WHAT THIS TASK INVOLVES: Among the entries below, find the line with "Screen dimensions: 2000x1143", then quote it and each following line up to and including the line with "Click the page info icon beside URL", and nothing else.

-------- RECORD SET --------

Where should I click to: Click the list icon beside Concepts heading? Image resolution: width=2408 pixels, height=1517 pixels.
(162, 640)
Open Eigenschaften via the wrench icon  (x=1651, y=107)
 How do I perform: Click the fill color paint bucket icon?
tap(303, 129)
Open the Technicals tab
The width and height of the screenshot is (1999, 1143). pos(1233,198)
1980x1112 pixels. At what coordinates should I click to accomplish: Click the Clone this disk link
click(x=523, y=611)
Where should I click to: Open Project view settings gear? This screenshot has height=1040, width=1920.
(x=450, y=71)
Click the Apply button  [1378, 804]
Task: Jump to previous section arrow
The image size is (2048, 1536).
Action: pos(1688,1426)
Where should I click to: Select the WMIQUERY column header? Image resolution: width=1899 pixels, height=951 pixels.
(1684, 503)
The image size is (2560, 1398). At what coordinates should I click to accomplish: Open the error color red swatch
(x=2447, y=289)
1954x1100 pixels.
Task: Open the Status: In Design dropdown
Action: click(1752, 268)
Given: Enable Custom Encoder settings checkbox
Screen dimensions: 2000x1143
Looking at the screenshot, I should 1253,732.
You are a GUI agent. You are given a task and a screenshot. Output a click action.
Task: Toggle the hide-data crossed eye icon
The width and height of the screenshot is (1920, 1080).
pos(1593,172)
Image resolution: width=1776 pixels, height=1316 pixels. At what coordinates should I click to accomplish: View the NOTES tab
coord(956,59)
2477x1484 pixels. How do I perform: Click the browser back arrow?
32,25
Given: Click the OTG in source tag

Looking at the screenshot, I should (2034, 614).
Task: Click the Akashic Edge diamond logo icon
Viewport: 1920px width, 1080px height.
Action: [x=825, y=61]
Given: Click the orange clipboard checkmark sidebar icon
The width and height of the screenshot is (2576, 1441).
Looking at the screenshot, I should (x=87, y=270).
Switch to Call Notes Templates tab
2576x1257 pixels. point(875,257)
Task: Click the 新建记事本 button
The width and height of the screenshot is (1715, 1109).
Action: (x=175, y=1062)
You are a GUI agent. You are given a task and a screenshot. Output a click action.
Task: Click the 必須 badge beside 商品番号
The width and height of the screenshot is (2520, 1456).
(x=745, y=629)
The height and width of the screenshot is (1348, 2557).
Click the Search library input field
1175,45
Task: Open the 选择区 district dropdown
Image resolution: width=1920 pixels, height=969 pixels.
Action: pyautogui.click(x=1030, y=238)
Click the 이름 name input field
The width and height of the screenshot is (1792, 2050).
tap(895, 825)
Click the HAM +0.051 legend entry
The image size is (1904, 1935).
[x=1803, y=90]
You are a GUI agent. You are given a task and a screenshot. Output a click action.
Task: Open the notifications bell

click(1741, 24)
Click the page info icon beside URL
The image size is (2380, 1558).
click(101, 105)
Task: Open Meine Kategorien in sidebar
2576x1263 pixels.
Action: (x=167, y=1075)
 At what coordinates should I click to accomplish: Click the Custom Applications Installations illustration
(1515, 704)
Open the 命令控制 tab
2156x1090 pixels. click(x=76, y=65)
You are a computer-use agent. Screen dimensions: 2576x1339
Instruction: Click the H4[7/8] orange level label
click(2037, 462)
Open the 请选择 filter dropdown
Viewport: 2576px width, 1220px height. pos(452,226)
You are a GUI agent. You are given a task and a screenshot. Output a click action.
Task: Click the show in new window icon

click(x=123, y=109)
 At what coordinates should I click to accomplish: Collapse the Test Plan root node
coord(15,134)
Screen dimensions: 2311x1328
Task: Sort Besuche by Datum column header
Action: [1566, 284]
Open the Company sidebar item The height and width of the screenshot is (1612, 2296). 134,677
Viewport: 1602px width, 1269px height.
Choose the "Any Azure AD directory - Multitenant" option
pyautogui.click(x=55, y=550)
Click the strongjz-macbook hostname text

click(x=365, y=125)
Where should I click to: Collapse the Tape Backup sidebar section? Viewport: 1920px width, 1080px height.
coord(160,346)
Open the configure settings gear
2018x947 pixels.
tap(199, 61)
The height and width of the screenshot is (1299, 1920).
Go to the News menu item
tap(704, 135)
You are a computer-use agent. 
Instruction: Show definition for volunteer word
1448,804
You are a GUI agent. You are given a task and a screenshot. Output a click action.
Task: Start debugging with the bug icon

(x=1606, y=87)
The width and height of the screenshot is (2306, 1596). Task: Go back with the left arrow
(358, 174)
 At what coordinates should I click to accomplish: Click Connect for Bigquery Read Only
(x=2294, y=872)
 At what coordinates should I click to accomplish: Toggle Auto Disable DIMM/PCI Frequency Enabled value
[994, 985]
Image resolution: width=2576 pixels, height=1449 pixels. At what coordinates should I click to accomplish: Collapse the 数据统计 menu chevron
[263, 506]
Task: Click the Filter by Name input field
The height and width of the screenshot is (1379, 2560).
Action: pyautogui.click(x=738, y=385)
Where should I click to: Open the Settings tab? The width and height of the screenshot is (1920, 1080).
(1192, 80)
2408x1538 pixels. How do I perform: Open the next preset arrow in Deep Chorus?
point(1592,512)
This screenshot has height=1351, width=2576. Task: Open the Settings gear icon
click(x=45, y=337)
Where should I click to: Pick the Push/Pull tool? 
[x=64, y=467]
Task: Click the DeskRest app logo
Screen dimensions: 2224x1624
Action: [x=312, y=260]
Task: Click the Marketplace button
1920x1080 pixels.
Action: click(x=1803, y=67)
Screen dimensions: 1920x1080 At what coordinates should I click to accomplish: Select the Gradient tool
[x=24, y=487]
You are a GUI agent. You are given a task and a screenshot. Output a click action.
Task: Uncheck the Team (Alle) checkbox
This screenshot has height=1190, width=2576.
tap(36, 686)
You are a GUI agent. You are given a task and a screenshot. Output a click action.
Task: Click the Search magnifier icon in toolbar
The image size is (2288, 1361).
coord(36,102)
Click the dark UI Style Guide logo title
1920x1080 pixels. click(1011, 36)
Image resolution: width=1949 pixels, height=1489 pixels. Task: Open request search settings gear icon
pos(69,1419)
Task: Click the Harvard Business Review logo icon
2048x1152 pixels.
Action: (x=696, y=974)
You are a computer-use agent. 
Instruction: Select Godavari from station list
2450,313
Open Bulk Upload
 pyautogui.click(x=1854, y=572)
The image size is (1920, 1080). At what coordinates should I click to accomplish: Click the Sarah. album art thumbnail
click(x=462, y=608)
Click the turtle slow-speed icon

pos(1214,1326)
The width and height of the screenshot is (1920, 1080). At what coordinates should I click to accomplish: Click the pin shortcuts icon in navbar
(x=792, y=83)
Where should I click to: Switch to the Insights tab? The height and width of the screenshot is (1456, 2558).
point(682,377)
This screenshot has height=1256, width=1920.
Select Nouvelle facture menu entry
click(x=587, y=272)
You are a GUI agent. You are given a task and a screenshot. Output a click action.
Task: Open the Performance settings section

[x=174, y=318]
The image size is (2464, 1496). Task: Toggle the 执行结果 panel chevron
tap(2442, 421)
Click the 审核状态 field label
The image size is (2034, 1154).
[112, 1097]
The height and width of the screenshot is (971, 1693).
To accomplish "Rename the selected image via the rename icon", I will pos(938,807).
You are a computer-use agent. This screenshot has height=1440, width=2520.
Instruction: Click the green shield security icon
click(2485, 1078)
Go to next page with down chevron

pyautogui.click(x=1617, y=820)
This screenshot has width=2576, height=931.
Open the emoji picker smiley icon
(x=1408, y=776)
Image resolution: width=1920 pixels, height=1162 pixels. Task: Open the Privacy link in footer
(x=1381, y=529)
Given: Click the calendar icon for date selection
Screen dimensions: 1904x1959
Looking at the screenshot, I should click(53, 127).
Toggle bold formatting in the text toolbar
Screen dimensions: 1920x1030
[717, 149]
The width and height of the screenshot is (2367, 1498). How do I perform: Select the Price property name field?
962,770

--------

OUTPUT OF THE TASK:
Screen dimensions: 2000x1143
Looking at the screenshot, I should 1253,732.
You are a GUI agent. You are given a task and a screenshot. Output a click action.
Task: Toggle the hide-data crossed eye icon
The width and height of the screenshot is (1920, 1080).
pos(1593,172)
Image resolution: width=1776 pixels, height=1316 pixels. At what coordinates should I click to accomplish: View the NOTES tab
coord(956,59)
2477x1484 pixels. How do I perform: Click the browser back arrow?
32,25
Given: Click the OTG in source tag

Looking at the screenshot, I should (2034, 614).
Task: Click the Akashic Edge diamond logo icon
Viewport: 1920px width, 1080px height.
Action: [x=825, y=61]
Given: Click the orange clipboard checkmark sidebar icon
The width and height of the screenshot is (2576, 1441).
Looking at the screenshot, I should (x=87, y=270).
Switch to Call Notes Templates tab
2576x1257 pixels. point(875,257)
Task: Click the 新建记事本 button
The width and height of the screenshot is (1715, 1109).
Action: (x=175, y=1062)
You are a GUI agent. You are given a task and a screenshot. Output a click action.
Task: Click the 必須 badge beside 商品番号
The width and height of the screenshot is (2520, 1456).
(x=745, y=629)
The height and width of the screenshot is (1348, 2557).
Click the Search library input field
1175,45
Task: Open the 选择区 district dropdown
Image resolution: width=1920 pixels, height=969 pixels.
Action: pyautogui.click(x=1030, y=238)
Click the 이름 name input field
The width and height of the screenshot is (1792, 2050).
tap(895, 825)
Click the HAM +0.051 legend entry
The image size is (1904, 1935).
[x=1803, y=90]
You are a GUI agent. You are given a task and a screenshot. Output a click action.
Task: Open the notifications bell

click(1741, 24)
Click the page info icon beside URL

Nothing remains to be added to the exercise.